Sustained and thoughtful effort is given to public sector process changes that seek to meet mandates passed down through state of California regulations and to cover the necessary costs to get the work done. These changes are made with a focus on local residents, the economy and the changing requirements that must be met. However, even when modifications have been designed with the greatest of care, sometimes departments miss the broader context that makes changes understandable, useable and valuable to the citizens that hold governments accountable.

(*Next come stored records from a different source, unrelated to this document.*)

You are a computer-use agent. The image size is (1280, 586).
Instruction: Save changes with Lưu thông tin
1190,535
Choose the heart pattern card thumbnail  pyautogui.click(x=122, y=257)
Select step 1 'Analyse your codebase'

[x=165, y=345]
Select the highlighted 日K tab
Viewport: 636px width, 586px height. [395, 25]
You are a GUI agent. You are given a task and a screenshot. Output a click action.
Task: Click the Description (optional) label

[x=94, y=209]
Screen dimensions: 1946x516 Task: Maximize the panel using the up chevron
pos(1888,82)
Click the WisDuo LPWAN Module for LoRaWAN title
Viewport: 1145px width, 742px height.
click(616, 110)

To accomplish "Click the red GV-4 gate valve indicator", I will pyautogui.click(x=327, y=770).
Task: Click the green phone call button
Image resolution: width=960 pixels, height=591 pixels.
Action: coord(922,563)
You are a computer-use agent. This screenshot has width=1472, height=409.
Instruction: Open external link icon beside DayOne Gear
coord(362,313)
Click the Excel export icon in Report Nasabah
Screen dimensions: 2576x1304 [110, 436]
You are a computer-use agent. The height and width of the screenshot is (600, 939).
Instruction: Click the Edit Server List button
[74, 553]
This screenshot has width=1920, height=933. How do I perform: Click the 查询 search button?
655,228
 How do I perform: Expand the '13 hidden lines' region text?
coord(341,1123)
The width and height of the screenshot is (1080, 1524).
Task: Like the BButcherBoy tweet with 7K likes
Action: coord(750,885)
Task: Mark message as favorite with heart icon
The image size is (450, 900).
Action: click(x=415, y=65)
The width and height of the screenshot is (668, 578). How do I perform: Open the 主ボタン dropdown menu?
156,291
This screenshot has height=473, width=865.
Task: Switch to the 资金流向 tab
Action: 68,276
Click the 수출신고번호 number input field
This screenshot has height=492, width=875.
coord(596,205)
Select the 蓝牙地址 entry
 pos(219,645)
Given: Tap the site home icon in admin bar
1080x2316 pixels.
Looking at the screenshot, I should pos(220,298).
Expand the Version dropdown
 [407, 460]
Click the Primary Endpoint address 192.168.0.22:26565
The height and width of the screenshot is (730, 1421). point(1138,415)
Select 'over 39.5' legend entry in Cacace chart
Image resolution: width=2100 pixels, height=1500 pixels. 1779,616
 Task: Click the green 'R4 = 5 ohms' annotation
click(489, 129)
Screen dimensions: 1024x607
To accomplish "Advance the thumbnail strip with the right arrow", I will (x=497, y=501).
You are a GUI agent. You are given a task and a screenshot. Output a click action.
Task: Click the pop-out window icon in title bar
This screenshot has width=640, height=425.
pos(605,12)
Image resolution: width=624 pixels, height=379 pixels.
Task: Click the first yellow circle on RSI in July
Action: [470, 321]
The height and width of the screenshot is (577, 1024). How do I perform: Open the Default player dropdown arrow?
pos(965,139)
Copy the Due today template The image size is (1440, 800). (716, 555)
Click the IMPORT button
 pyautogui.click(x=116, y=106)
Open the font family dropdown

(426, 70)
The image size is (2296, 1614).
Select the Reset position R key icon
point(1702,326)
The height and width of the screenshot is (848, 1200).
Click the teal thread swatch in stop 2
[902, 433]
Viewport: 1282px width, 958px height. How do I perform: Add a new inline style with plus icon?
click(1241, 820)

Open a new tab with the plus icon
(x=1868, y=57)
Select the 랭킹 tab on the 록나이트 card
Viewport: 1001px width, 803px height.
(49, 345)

Recently, the Environmental Health Services Division (EHS) (which falls under the umbrella of the Tulare County Health & Human Services Agency) proposed a change in fee structure for permits that impacts temporary food facility vendors and organizers, swap meet food facility vendors with prepackaged foods, and certified farmers market organizers. Proposed modifications were based on observation, evaluation and inspections of food operations and were based on food safety risks by the EHS. The EHS believed these fee structure changes were more accurate in reflecting the types of inspections, inspection times and resources needed to perform inspections. Unfortunately, the proposed fee structure was simply at odds with our business climate here in Tulare County.
The Health & Human Services Agency (HHSA) realizes that some pivotal changes are needed so that permit fee structures will be reasonable and yield a better business climate in Tulare County. HHSA is offering stakeholder forums throughout the summer in each supervisorial district to determine how EHS can better promote transparency, accountability, and good governance. The forums are for community leaders, temporary food facility vendors, mobile food truck owners, community event/swap meet organizers, and non-profit event coordinators.
The dates, times and locations for these meetings have been released to local media, posted at the Board of Supervisors and in the EHS, posted in the “The HHSA Community” section under “Public Information & Services” on www.tchhsa.org, and posted on the TulareCountyHHSA Facebook page. Questions or comments may be directed to [email protected] and 624-7439.
We hope business and community leaders will bring their voices to the table as HHSA seeks to better understand the needs of the business community and present information on the California Health & Safety Code. HHSA would like to gain a more complete picture of what will work for business owners and event organizers so that a new proposal can be designed and brought to the Board of Supervisors in late August.
HHSA and the EHS look forward to working with the leaders of our community to further clarify and design a fee structure that ensures a more prosperous Tulare County.